--- Start Excerpt to read ---

The President said the big structural problem of society was…people knew how to work for food culturally but the issue of money was not very strong.
“Even by 2014, as you will read in my documents, 68% of the homesteads were still working only for the stomachs-only for eating. But we tell them: if you only work for the stomach and you don’t work for the pocket, how will you build a better house, how will you buy a car, how will you support education for your children because they are non-food needs? This has been our battle,” he said.
The President said if leaders are clear about the socio-economic transformation of their societies they can change.
The President said Liberia has got huge deposits of iron ore that they can exploit and supply to Africa.
“You have got, I think, 4 billion tonnes of iron ore. So you should be supplying the whole of Africa. I told Sirleaf (Former President) that why don’t you build a steel industry for the whole of Africa? Here we have got only I think 500 million tonnes, but we are building a steel industry. You should struggle very hard and build a steel industry. Apart from rubber, you (Liberians) also have iron ore,” he said.
The President said when iron ore is exported unprocessed economies are cheated.
“They are cheating you. Ugandans wanted to export iron ore; I stopped them. They were going to pay the Indians 47$ per ton and then they take the iron ore to India and turn it into steel. Our iron ore here is very good. It is 70% pure. So when you take a ton of iron ore, you get 700kg out of it but they were going to pay them 47$ per ton and when they (the Indians) transform it for them they get 550$. I said over my dead body. This will not happen when I am here. I stopped it but it is not just the money; it’s the jobs because when the iron ore goes to India the people who will be working in the factories will not be the Americo-Liberians. You are donating money but also donating jobs,” he said.

--- End Excerpt to read ---

**Actions to take:**
[1] Reproduce the speech excerpt starting with "The President said the" and going on through "supply to Africa.", but swap "homesteads" for "households".
[2] Answer these questions from the speech excerpt:
(a) By 2014, what percentage of homesteads were still working only for the stomach?
(b) How many tonnes of iron ore does the President say Liberia has?
(c) How pure does the President say Uganda's iron ore is?

--- Start Provided material ---

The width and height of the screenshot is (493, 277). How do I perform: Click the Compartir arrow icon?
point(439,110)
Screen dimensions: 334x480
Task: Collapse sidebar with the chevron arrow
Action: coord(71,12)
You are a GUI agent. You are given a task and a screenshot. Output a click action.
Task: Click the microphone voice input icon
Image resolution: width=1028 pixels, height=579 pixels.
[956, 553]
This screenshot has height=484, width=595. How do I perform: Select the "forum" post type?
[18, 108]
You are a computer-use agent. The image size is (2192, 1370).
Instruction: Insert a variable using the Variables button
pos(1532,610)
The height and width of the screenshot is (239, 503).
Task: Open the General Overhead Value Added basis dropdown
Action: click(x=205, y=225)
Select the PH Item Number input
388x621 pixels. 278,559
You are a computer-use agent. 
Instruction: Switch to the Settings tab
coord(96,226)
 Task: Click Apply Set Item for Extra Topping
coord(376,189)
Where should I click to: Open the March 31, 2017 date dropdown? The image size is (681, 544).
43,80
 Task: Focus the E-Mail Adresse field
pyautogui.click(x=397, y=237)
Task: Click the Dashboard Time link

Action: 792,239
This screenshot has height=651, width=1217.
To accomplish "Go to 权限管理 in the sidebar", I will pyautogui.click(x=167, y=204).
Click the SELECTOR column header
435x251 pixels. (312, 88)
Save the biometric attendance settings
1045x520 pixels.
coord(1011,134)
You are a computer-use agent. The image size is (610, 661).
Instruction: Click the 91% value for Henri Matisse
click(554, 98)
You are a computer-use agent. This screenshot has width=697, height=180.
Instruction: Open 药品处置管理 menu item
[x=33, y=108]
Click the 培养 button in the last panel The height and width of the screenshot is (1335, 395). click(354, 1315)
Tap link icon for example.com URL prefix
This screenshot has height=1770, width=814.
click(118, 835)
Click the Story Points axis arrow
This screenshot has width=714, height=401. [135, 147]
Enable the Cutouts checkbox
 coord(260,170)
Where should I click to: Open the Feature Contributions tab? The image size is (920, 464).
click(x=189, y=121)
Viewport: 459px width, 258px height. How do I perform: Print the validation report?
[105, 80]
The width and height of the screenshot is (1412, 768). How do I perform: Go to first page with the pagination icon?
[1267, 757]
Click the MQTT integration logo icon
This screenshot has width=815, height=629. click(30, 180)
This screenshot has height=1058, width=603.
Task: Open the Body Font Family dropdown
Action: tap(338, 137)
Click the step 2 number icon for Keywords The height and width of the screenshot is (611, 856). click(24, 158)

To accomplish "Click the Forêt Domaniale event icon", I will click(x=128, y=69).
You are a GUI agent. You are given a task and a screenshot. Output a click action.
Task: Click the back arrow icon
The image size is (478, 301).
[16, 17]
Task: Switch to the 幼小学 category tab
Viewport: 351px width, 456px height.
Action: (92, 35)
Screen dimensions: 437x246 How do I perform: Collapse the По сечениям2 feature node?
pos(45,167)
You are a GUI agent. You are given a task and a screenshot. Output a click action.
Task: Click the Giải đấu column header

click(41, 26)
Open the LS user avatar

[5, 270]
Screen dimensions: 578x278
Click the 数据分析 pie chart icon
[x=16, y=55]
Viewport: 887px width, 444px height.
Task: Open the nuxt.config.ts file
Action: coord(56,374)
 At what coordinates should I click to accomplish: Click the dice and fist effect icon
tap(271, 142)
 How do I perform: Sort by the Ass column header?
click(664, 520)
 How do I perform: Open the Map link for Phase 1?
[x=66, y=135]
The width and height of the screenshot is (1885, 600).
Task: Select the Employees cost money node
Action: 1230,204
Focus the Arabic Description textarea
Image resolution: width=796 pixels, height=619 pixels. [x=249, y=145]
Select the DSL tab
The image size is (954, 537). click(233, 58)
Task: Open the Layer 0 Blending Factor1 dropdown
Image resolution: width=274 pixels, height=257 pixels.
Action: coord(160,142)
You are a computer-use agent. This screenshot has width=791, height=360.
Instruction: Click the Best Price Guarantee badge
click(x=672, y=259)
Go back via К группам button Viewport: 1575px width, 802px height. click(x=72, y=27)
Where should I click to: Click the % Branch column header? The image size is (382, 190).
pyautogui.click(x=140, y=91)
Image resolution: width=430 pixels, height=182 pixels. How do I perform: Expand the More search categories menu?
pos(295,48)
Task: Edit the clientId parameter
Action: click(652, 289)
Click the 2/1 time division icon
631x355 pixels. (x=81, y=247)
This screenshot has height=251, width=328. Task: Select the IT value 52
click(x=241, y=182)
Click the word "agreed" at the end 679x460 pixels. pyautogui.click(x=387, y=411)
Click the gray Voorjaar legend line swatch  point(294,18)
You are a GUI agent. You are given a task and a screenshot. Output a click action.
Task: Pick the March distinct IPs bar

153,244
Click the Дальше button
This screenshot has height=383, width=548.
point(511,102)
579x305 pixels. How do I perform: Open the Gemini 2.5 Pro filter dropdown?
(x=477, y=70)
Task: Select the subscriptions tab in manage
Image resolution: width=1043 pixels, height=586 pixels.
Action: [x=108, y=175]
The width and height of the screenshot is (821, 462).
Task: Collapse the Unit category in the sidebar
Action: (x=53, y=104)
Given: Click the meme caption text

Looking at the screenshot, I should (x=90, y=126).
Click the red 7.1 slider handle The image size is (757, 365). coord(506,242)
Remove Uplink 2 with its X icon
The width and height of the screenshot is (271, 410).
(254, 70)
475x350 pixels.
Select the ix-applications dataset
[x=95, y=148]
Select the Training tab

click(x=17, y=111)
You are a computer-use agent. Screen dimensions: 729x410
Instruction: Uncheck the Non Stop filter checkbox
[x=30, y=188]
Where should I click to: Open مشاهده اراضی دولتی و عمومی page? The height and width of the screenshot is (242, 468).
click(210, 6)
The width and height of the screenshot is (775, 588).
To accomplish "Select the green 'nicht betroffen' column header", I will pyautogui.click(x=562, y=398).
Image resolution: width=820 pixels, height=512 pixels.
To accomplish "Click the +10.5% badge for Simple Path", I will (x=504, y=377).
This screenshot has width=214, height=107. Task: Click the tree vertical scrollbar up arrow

--- End Provided material ---

**Response list:**
[1]
The President said the big structural problem of society was…people knew how to work for food culturally but the issue of money was not very strong.
“Even by 2014, as you will read in my documents, 68% of the households were still working only for the stomachs-only for eating. But we tell them: if you only work for the stomach and you don’t work for the pocket, how will you build a better house, how will you buy a car, how will you support education for your children because they are non-food needs? This has been our battle,” he said.
The President said if leaders are clear about the socio-economic transformation of their societies they can change.
The President said Liberia has got huge deposits of iron ore that they can exploit and supply to Africa.

[2]
(a) 68%
(b) 4 billion tonnes
(c) 70% pure